Passage shown =

>> Start

Would its non-linearity assist or are they only any good for even
order harmonics?
Any suggestions, please. I'm stumped! :(


Tony (remove the "_" to reply by email)

Tony March 13th 04 12:00 AM

The 5th harmonic should be only 14dB below the fundamental, although it will
drop fairly quickly as the sides of the input square wave deviate from vertical.

Does the 3.44MHz have a 50% duty cycle?

Are you filtering before amplifying (eg a high impedance 3 pole
bandpass/highpass L-C filter with a gain of about 5 at 17.2MHz).

Does the inverter supply a decent square wave under the load of the filter?

If all else fails, could you reverse the process - generate 17.2MHz and divide
it down to 3.44MHz?

(Many) years ago I made a functional TV modulator for an Apple ][ PC by pulling
out the 3rd harmonic of the 14.318MHz system clock. I know it was only 3rd
harmonic, but it was at ~43MHz, so I would expect similar or better logic should
be able to produce 17.2MHz for you.

On Fri, 12 Mar 2004 13:56:10 +0000, Paul Burridge
wrote:

Hi all,

Is there some black magic required to get higher order harmonics out
of an oscillator?
I'm only trying to get 17.2Mhz out of a 3.44Mhz source and am thus far
failing spectacularly. I've tried everything I can think of so far to
no avail. All I can get apart from the fundamental is a strong third
harmonic on 10.32Mhz, regardless of what I tune for. I've tried
passing the osc output through two successive inverter gates to
sharpen it up, but still nothing beyond the third appears after tuned
amplification for the fifth. I no longer have a spectrum analyser so
can't check for the presence of a decent comb of harmonics at the
input to the multiplier stage but can only assume the fifth is well
down in the mush for some reason. I could change the inverters for
schmitt triggers and gain a couple of nS but can't see that making
enough difference. What about sticking a varactor in there somewhere?
Would its non-linearity assist or are they only any good for even
order harmonics?
Any suggestions, please. I'm stumped! :(


Tony (remove the "_" to reply by email)

>> End

Data shown =
>> Start

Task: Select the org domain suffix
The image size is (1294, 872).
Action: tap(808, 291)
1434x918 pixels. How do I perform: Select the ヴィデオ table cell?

>> End

Directive A = Please return the part of the harmonics discussion from "Does the 3.44MHz" to "down to 3.44MHz?", word for word.
Directive B = In the harmonics discussion, how far below the fundamental should the 5th harmonic be?
Directive C = Summarize the harmonics discussion in two sentences.

Exercise output A =
Does the 3.44MHz have a 50% duty cycle?

Are you filtering before amplifying (eg a high impedance 3 pole
bandpass/highpass L-C filter with a gain of about 5 at 17.2MHz).

Does the inverter supply a decent square wave under the load of the filter?

If all else fails, could you reverse the process - generate 17.2MHz and divide
it down to 3.44MHz?

Exercise output B = Only 14dB below the fundamental.

Exercise output C = A poster trying to get 17.2MHz from a 3.44MHz source can get only a strong third harmonic on 10.32MHz, even after passing the oscillator output through two inverter gates, and asks whether a varactor would help. A reply asks about the duty cycle, filtering before amplifying and the inverter's square wave under load, and suggests generating 17.2MHz and dividing it down to 3.44MHz if all else fails.